A deciduous tree 70, 80, or more ft high; young shoots at first covered with brownish starry down; buds very downy, 1⁄4 to 1⁄2 in. long. Leaves oval or obovate, 5 to 12 in. long, half to two-thirds as wide; more or less deeply five- or seven-lobed; the lobes ovate or triangular, toothed or nearly entire; upper surface dark green and shining, glabrous or becoming so, lower surface paler, covered with a thin, scattered scurf, and with tufts of down in the vein-axils; stalk 1 to 21⁄2 in. long. Fruits solitary or paired, scarcely stalked; acorns ovoid to hemispherical; cup bowl-shaped, about half-enclosing the acorn, the middle and upper scales loosely imbricated.

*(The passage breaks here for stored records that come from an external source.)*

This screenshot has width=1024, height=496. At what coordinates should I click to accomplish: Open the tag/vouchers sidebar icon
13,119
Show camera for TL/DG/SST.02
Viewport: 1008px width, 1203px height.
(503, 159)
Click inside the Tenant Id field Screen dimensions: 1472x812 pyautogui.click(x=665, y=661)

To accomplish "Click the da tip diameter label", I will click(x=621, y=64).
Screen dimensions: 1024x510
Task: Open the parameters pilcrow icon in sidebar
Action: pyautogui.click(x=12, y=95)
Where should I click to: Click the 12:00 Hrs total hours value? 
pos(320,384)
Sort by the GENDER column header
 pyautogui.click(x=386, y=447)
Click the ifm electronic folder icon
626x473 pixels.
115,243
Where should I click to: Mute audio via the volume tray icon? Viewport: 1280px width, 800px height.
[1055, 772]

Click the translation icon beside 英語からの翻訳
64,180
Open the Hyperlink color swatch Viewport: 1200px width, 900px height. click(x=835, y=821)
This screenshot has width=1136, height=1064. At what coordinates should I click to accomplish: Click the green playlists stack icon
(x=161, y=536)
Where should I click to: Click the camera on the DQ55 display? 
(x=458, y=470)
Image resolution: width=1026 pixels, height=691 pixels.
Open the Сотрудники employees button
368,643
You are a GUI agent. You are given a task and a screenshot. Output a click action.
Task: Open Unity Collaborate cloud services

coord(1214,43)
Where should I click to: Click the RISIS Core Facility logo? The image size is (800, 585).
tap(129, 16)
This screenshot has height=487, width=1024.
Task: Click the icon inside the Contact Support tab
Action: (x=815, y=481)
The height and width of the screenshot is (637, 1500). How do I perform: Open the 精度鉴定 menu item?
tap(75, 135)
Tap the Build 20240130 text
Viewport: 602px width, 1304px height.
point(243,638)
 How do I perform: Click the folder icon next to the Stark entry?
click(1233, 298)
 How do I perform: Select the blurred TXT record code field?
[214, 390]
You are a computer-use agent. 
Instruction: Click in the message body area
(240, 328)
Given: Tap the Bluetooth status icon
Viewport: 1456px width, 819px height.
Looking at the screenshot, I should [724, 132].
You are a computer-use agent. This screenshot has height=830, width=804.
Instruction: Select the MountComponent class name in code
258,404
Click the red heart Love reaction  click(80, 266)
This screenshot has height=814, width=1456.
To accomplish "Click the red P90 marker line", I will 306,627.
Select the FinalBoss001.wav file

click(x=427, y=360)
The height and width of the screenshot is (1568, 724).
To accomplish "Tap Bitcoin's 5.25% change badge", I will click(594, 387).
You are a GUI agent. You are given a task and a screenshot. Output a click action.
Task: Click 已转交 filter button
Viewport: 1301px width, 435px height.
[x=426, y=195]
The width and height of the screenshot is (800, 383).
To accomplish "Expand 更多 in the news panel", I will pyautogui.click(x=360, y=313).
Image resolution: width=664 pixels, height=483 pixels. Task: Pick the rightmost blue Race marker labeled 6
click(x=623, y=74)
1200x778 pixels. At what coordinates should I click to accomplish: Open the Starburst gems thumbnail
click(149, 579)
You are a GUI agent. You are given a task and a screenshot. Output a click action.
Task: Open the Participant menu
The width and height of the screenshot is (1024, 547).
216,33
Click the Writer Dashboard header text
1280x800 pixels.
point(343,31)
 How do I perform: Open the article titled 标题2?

Native of eastern N. America, extending well beyond the Mississippi; introduced in 1800 but not common. The bark and acorns of this species are permeated by a yellow principle, and from the former a yellow dye, quercitron, is obtained. Despite its common name (which refers to its dark bark) Q. velutina is one of the red oak group, and among these it is distinguished by its yellow inner bark, large downy buds, and the stellate down on young leaf and shoot. The leaves vary in the depth of the sinuses, which may be quite shallow or reach up to two-thirds of the way to the midrib.
There is a fine specimen of Q. velutina at Kew by the Isleworth Gate, measuring 54 × 73⁄4 ft (1972) (see also ‘Rubrifolia’). Others are: Westonbirt, Glos., in Broad Drive, 70 × 73⁄4 ft (1969); Batsford Park, Glos., pl. 1900, 77 × 83⁄4 ft (1971); Bicton, Devon, 65 × 71⁄2 ft (1968); Curraghmore, Co. Waterford, Eire, 62 × 7 ft (1968).
specimens: Kew, by the Isleworth Gate, 54 × 73⁄4 ft (1972); Knap Hill Nursery, 82 × 121⁄2 ft (1984); Mountfield Court, near Hastings, Sussex, 85 × 103⁄4 ft (1981); Batsford Park, Glos., pl. 1900, 82 × 91⁄2 ft (1980); Colesbourne, Glos., 85 × 83⁄4 ft (1984); Peamore, Devon, 54 × 81⁄2 ft (1983); Killerton, Devon, Car Park, 72 × 8 ft (1983).
cv. ‘Rubrifolia’. – specimens: Kew, pl. 1893, 69 × 61⁄4 ft (1986); Syon House, London, 72 × 63⁄4 ft (1982); Winkworth Arboretum, Godalming, Surrey, 59 × 41⁄2 ft (1978).
Leaves, at least on young plants, up to 14 in. long, 8 in. wide. Raised in Holland and in commerce in Britain by 1875.